1. 3天龄到4周龄(推荐周龄小)大鼠或小鼠1只，麻醉处死，75%乙醇浸泡消毒3-5min。无菌条件下切开腹股沟皮肤，暴露腹股沟脂肪垫。

2. 钝性剥离脂肪组织，清洗并去除筋膜组织及小血管。将脂肪垫剪碎，转移至15 mL离心管中。

3.加入3-4倍体积的0.1%(1 mg/ml) I型胶原酶溶液，37℃水浴振荡约20 min，直至细胞混合物成乳状浓稠液体。期间可吹打脂肪组织，辅助消化。

4.250×g，4℃，离心10min。注意离心机预冷至4℃。

5.小心吸去上层油脂，注意不要破坏位于下方的胶状沉淀。加人5mL完全培养基，重悬沉淀，过40μM细胞筛到新的离心管中，再次离心10min。

6.重复洗涤一次，吸去上清。

7.加入8 mL完全培养基重悬沉淀，转移至培养皿中，置于37℃，5% CO2培养箱中。

8.待细胞贴壁生长48h后首次观察、换液。

9.换液时通过弃去培养基，从而去除未贴壁的细胞。

10.以后每两天更换一次培养基，细胞汇合达80%-90%时，0.25%胰蛋白酶消化，按1:2或1:3比例首次传代。

1. 全程无菌操作，小鼠要提前酒精浸泡防止污染，仔细剥离去除血管和筋膜组织。

2. 脂肪组织在剪碎的过程中不能研磨，以免破坏细胞。

3. 小鼠皮下脂肪前体细胞随着小鼠周龄增大，诱导分化潜能逐渐下降，故建议选择4周内小鼠进行实验。

4. 剪开皮肤的剪刀需与取材的剪刀相区分，避免污染。

5. 需要的胶原酶量和消化时间需要根据具体情况相应增减。如果消化已经完全，未见明显组织则可停⽌消化。

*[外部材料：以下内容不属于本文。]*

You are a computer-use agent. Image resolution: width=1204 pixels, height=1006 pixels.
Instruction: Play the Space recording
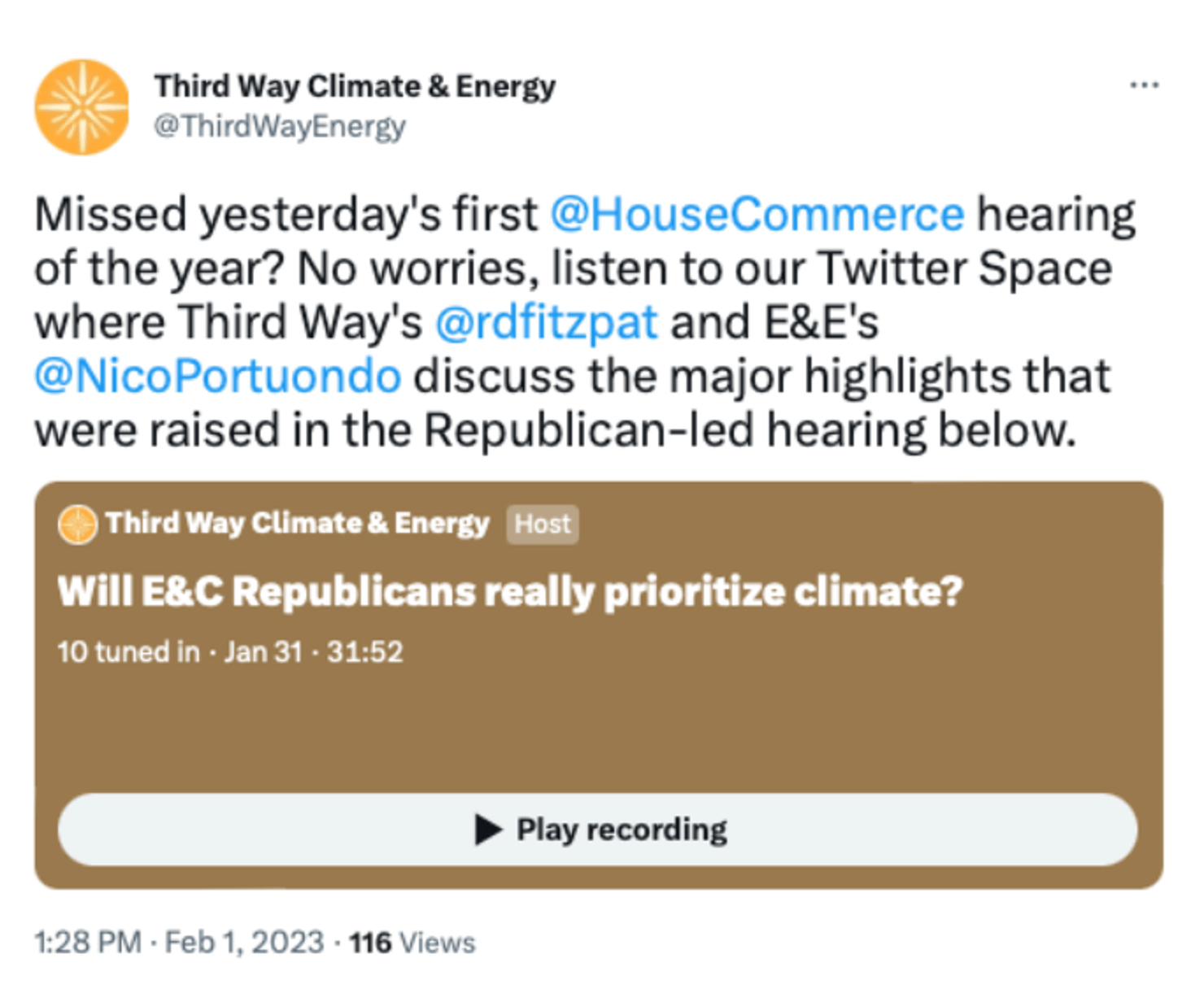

6. 消化完后的组织在离心前把离心机预冷，脂肪原代细胞在低温既可保持良好的活力，又能便于细胞更好的与油脂分离。

1. 形态学观察

原代培养后，传代2-3次，ADSCs呈现单层，梭状或多枝状的细胞形态，其直径在25-30um，待细胞达到汇合时，它们形态上呈纺锤形，类似于成纤维细胞，贴壁较牢固。

2. 标记物检测

一般的标准为CD29、CD44、CD73、CD105为阳性(>90%);CD34、CD45、CD11b为阴性(<5%)。

3. 诱导分化实验

在特定的诱导条件下，脂肪间充质干细胞可以分化为成骨细胞、软骨细胞、脂肪细胞、神经细胞、上皮细胞、心肌细胞等多种细胞。